> _HOW TO COMPLETE THIS TASK_
Pictures excluded, output exactly the lines from the one containing "You are a computer-use agent." through the last line of the listing below.

> _EXTRACTED INFORMATION_
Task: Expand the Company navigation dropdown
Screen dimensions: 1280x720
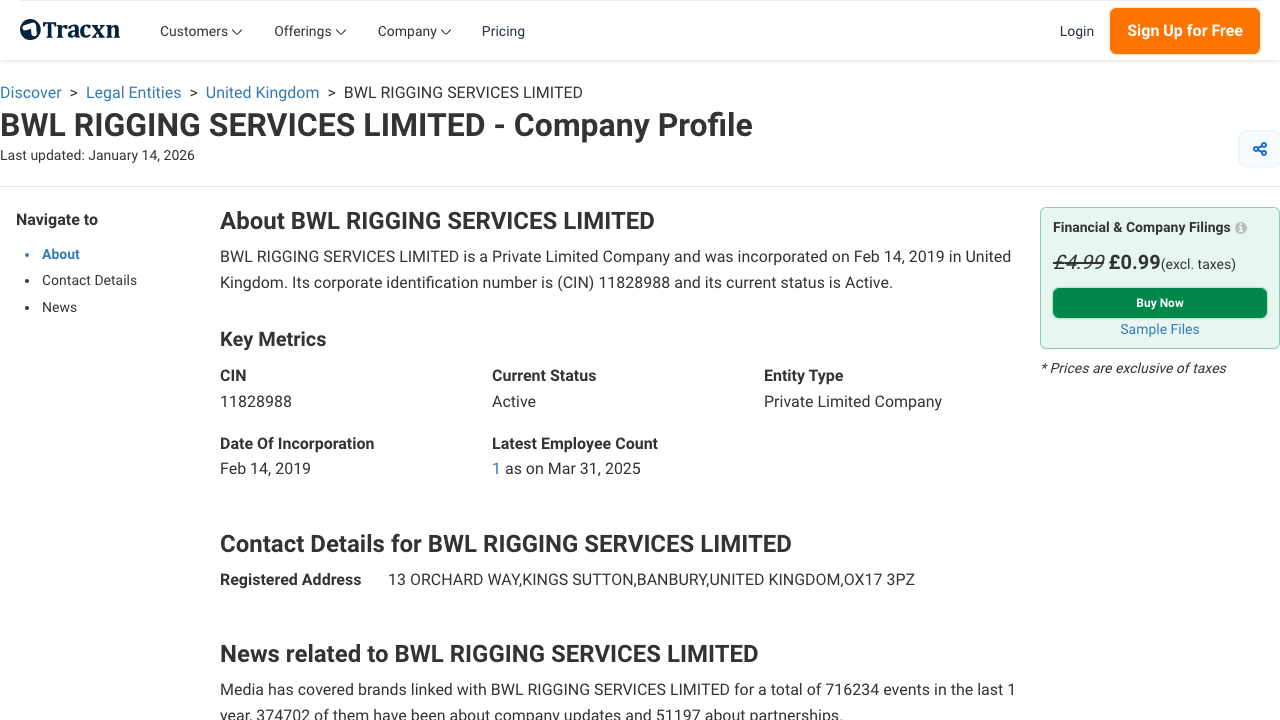Action: coord(413,31)
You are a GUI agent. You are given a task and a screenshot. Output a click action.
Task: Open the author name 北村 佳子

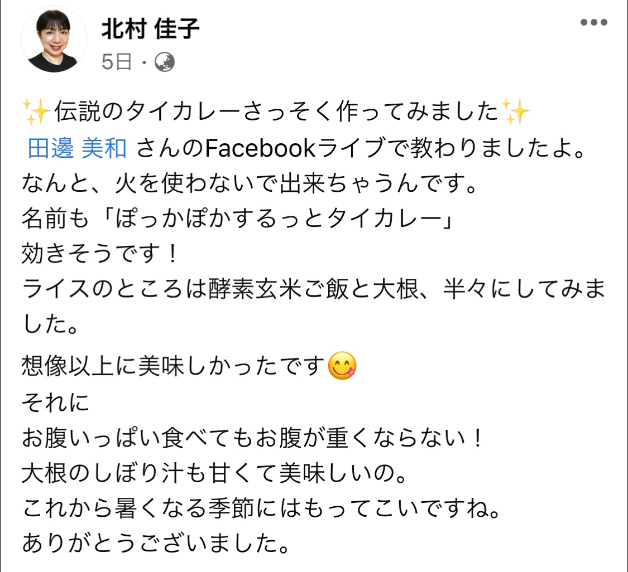[150, 29]
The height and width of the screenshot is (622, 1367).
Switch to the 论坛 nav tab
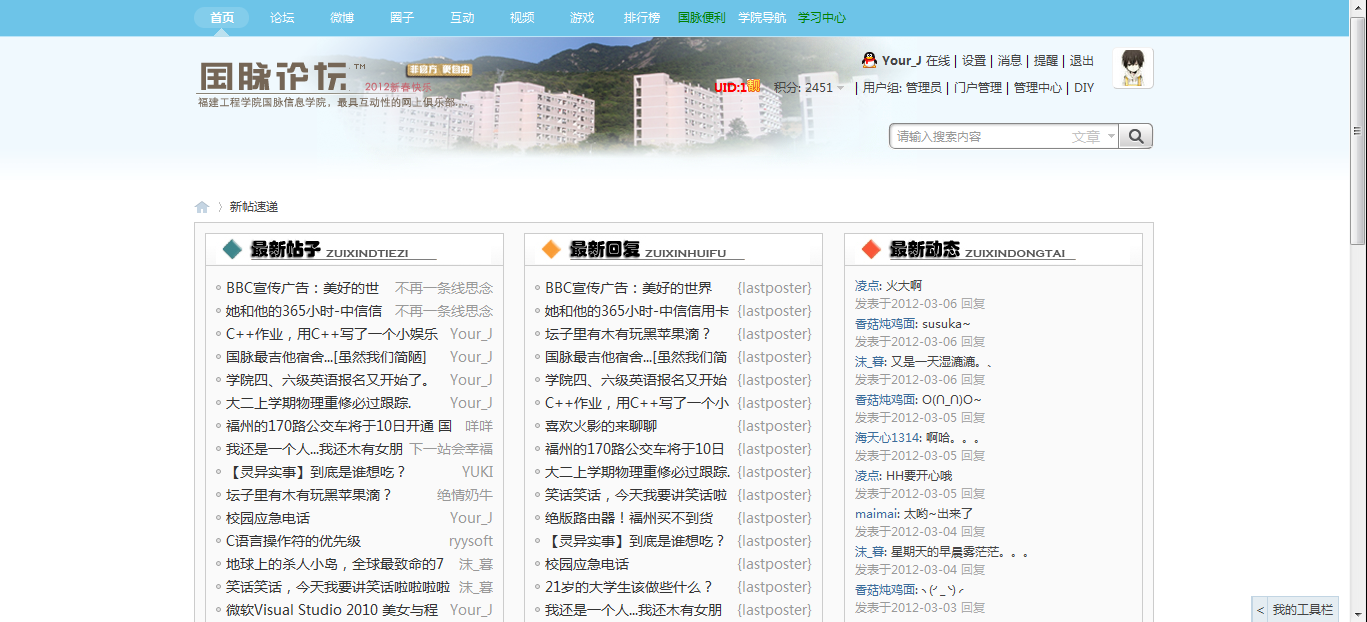(282, 18)
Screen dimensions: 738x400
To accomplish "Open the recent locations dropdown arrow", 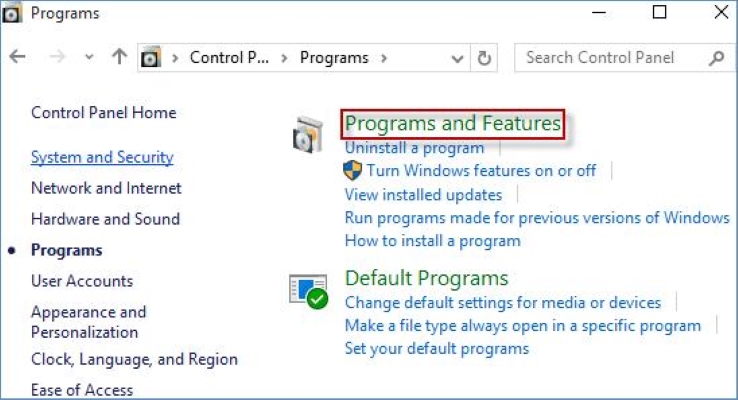I will pos(88,58).
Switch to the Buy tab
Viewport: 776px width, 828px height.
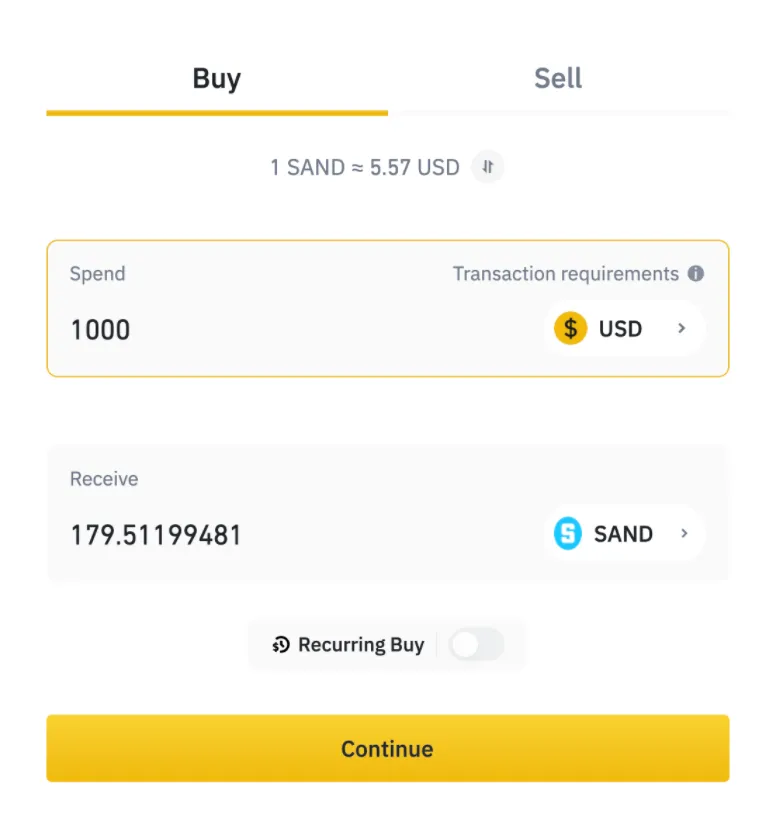217,79

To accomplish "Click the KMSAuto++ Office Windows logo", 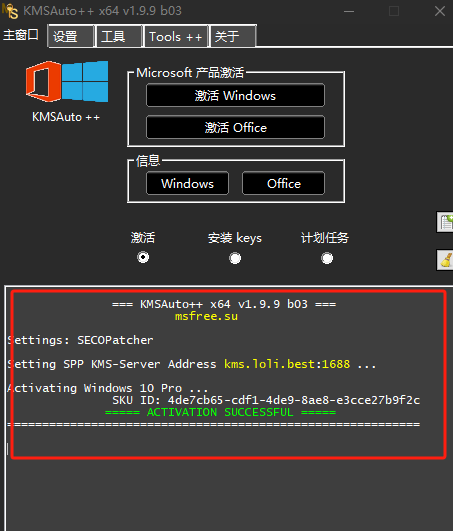I will [67, 81].
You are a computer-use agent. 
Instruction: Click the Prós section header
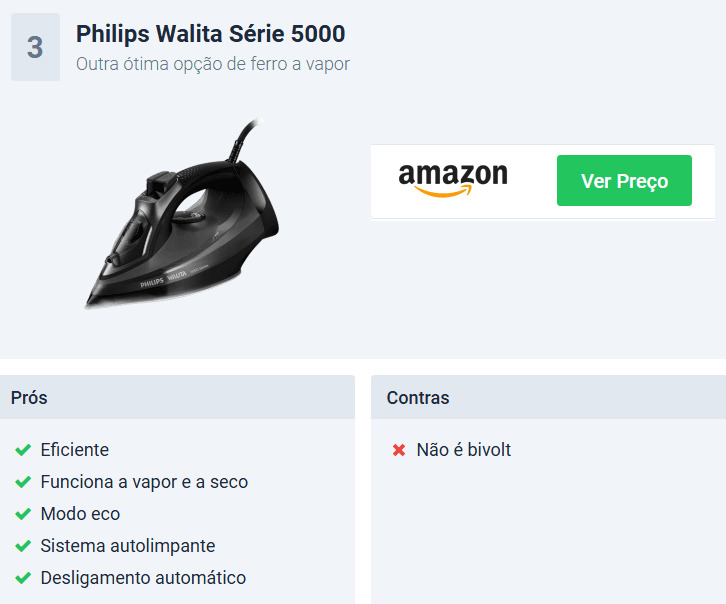[177, 398]
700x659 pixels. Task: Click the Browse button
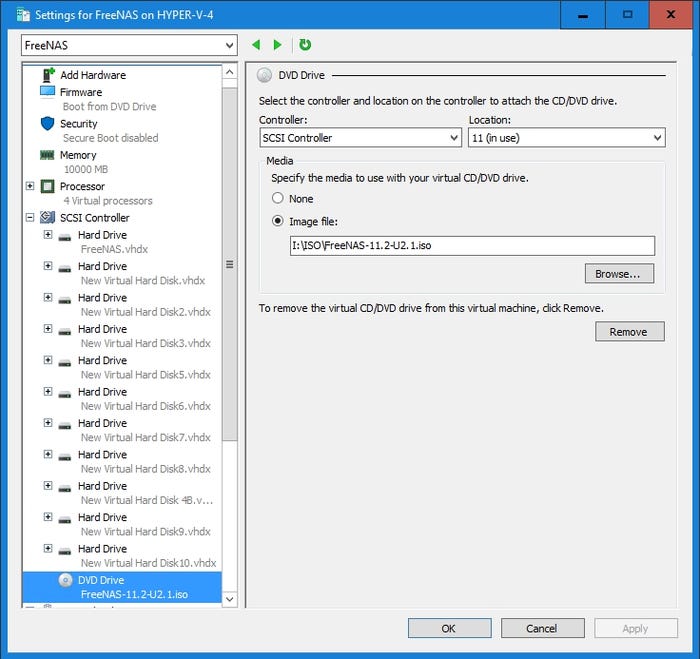click(x=619, y=273)
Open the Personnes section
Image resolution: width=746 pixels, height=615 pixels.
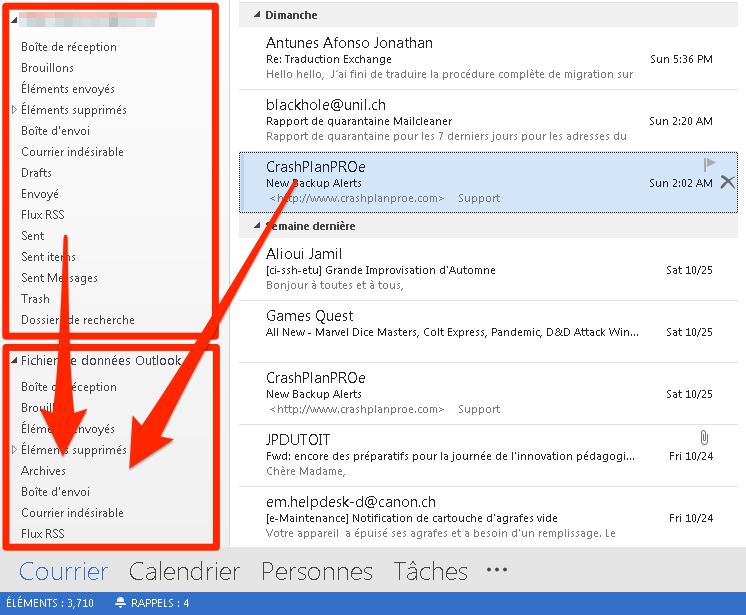tap(316, 571)
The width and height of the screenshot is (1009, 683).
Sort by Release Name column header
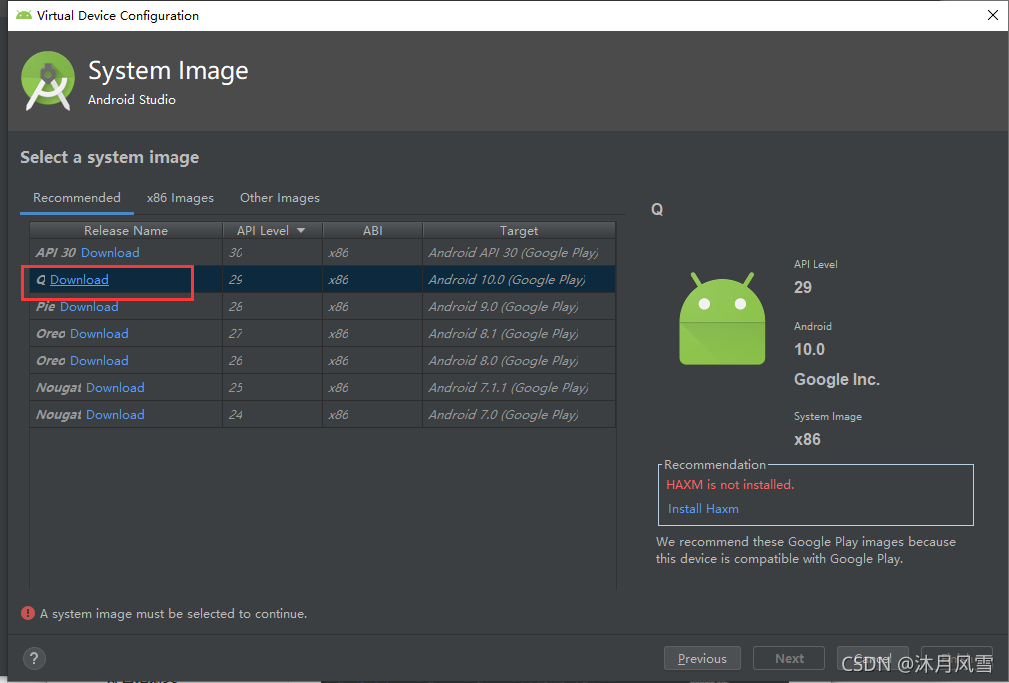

> _YOUR SOLUTION_
You are a computer-use agent. 
Instruction: Click the Prós section header
[177, 398]
700x659 pixels. Task: Click the Browse button
click(x=619, y=273)
Open the Personnes section
Image resolution: width=746 pixels, height=615 pixels.
tap(316, 571)
The width and height of the screenshot is (1009, 683).
Sort by Release Name column header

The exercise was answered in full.